START DATA

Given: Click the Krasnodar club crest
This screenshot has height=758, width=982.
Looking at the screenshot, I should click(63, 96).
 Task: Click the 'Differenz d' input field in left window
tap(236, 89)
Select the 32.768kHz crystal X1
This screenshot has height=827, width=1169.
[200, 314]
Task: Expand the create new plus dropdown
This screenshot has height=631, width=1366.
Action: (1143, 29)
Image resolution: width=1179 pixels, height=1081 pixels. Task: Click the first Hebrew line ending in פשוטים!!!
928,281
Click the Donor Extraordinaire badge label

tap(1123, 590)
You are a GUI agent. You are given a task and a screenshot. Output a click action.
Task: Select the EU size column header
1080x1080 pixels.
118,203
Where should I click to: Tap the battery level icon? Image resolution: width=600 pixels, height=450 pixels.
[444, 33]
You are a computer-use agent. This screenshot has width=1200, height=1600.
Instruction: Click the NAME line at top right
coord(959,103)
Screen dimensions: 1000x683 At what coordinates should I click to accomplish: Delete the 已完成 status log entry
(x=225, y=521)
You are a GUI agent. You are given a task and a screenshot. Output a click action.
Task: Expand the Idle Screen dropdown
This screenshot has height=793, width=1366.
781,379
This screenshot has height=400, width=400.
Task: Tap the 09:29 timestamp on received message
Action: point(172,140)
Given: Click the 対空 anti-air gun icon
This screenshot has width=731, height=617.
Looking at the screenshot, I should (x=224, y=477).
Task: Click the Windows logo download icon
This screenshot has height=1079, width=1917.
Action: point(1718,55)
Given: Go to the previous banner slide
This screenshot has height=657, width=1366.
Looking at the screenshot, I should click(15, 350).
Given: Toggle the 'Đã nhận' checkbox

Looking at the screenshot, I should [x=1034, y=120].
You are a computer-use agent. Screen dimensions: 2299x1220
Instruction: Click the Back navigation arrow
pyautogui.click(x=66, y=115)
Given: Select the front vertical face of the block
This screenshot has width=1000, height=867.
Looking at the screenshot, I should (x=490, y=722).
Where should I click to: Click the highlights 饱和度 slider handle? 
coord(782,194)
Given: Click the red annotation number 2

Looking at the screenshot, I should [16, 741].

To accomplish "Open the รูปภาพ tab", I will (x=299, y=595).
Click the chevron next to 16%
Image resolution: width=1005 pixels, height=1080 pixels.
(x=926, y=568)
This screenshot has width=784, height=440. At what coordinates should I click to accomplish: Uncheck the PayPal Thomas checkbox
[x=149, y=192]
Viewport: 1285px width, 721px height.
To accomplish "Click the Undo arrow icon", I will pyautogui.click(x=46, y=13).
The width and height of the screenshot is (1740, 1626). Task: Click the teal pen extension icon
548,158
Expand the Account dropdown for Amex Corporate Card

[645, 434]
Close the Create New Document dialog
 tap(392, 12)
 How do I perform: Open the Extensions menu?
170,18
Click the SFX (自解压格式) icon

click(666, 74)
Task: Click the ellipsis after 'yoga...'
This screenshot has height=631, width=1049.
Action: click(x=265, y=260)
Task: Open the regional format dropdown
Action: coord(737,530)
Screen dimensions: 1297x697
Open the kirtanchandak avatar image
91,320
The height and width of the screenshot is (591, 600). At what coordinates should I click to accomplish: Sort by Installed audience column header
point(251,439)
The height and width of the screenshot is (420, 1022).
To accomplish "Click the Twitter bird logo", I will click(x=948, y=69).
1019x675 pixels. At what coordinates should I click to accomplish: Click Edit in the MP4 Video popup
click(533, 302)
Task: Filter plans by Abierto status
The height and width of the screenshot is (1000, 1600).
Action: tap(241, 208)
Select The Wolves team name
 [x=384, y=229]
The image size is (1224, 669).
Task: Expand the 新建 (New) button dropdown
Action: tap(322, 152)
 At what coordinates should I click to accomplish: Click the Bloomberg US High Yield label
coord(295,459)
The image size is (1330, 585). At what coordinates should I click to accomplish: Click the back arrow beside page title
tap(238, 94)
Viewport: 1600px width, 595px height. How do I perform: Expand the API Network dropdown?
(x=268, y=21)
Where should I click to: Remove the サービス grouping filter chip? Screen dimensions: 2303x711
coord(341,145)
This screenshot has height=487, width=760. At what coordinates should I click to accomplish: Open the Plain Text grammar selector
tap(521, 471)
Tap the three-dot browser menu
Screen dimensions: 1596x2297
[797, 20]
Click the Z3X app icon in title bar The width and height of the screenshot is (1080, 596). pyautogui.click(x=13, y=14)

END DATA

Retype the records that precede this task, keeping them exactly the same.

> RESPONSE TO THIS TASK:
Given: Click the Krasnodar club crest
This screenshot has height=758, width=982.
Looking at the screenshot, I should click(63, 96).
 Task: Click the 'Differenz d' input field in left window
tap(236, 89)
Select the 32.768kHz crystal X1
This screenshot has height=827, width=1169.
[200, 314]
Task: Expand the create new plus dropdown
This screenshot has height=631, width=1366.
Action: (1143, 29)
Image resolution: width=1179 pixels, height=1081 pixels. Task: Click the first Hebrew line ending in פשוטים!!!
928,281
Click the Donor Extraordinaire badge label

tap(1123, 590)
You are a GUI agent. You are given a task and a screenshot. Output a click action.
Task: Select the EU size column header
1080x1080 pixels.
118,203
Where should I click to: Tap the battery level icon? Image resolution: width=600 pixels, height=450 pixels.
[444, 33]
You are a computer-use agent. This screenshot has width=1200, height=1600.
Instruction: Click the NAME line at top right
coord(959,103)
Screen dimensions: 1000x683 At what coordinates should I click to accomplish: Delete the 已完成 status log entry
(x=225, y=521)
You are a GUI agent. You are given a task and a screenshot. Output a click action.
Task: Expand the Idle Screen dropdown
This screenshot has height=793, width=1366.
781,379
This screenshot has height=400, width=400.
Task: Tap the 09:29 timestamp on received message
Action: point(172,140)
Given: Click the 対空 anti-air gun icon
This screenshot has width=731, height=617.
Looking at the screenshot, I should (x=224, y=477).
Task: Click the Windows logo download icon
This screenshot has height=1079, width=1917.
Action: point(1718,55)
Given: Go to the previous banner slide
This screenshot has height=657, width=1366.
Looking at the screenshot, I should click(15, 350).
Given: Toggle the 'Đã nhận' checkbox

Looking at the screenshot, I should [x=1034, y=120].
You are a computer-use agent. Screen dimensions: 2299x1220
Instruction: Click the Back navigation arrow
pyautogui.click(x=66, y=115)
Given: Select the front vertical face of the block
This screenshot has width=1000, height=867.
Looking at the screenshot, I should (x=490, y=722).
Where should I click to: Click the highlights 饱和度 slider handle? 
coord(782,194)
Given: Click the red annotation number 2

Looking at the screenshot, I should [16, 741].

To accomplish "Open the รูปภาพ tab", I will (x=299, y=595).
Click the chevron next to 16%
Image resolution: width=1005 pixels, height=1080 pixels.
(x=926, y=568)
This screenshot has width=784, height=440. At what coordinates should I click to accomplish: Uncheck the PayPal Thomas checkbox
[x=149, y=192]
Viewport: 1285px width, 721px height.
To accomplish "Click the Undo arrow icon", I will pyautogui.click(x=46, y=13).
The width and height of the screenshot is (1740, 1626). Task: Click the teal pen extension icon
548,158
Expand the Account dropdown for Amex Corporate Card

[645, 434]
Close the Create New Document dialog
 tap(392, 12)
 How do I perform: Open the Extensions menu?
170,18
Click the SFX (自解压格式) icon

click(666, 74)
Task: Click the ellipsis after 'yoga...'
This screenshot has height=631, width=1049.
Action: click(x=265, y=260)
Task: Open the regional format dropdown
Action: coord(737,530)
Screen dimensions: 1297x697
Open the kirtanchandak avatar image
91,320
The height and width of the screenshot is (591, 600). At what coordinates should I click to accomplish: Sort by Installed audience column header
point(251,439)
The height and width of the screenshot is (420, 1022).
To accomplish "Click the Twitter bird logo", I will click(x=948, y=69).
1019x675 pixels. At what coordinates should I click to accomplish: Click Edit in the MP4 Video popup
click(533, 302)
Task: Filter plans by Abierto status
The height and width of the screenshot is (1000, 1600).
Action: tap(241, 208)
Select The Wolves team name
 [x=384, y=229]
The image size is (1224, 669).
Task: Expand the 新建 (New) button dropdown
Action: tap(322, 152)
 At what coordinates should I click to accomplish: Click the Bloomberg US High Yield label
coord(295,459)
The image size is (1330, 585). At what coordinates should I click to accomplish: Click the back arrow beside page title
tap(238, 94)
Viewport: 1600px width, 595px height. How do I perform: Expand the API Network dropdown?
(x=268, y=21)
Where should I click to: Remove the サービス grouping filter chip? Screen dimensions: 2303x711
coord(341,145)
This screenshot has height=487, width=760. At what coordinates should I click to accomplish: Open the Plain Text grammar selector
tap(521, 471)
Tap the three-dot browser menu
Screen dimensions: 1596x2297
[797, 20]
Click the Z3X app icon in title bar The width and height of the screenshot is (1080, 596). pyautogui.click(x=13, y=14)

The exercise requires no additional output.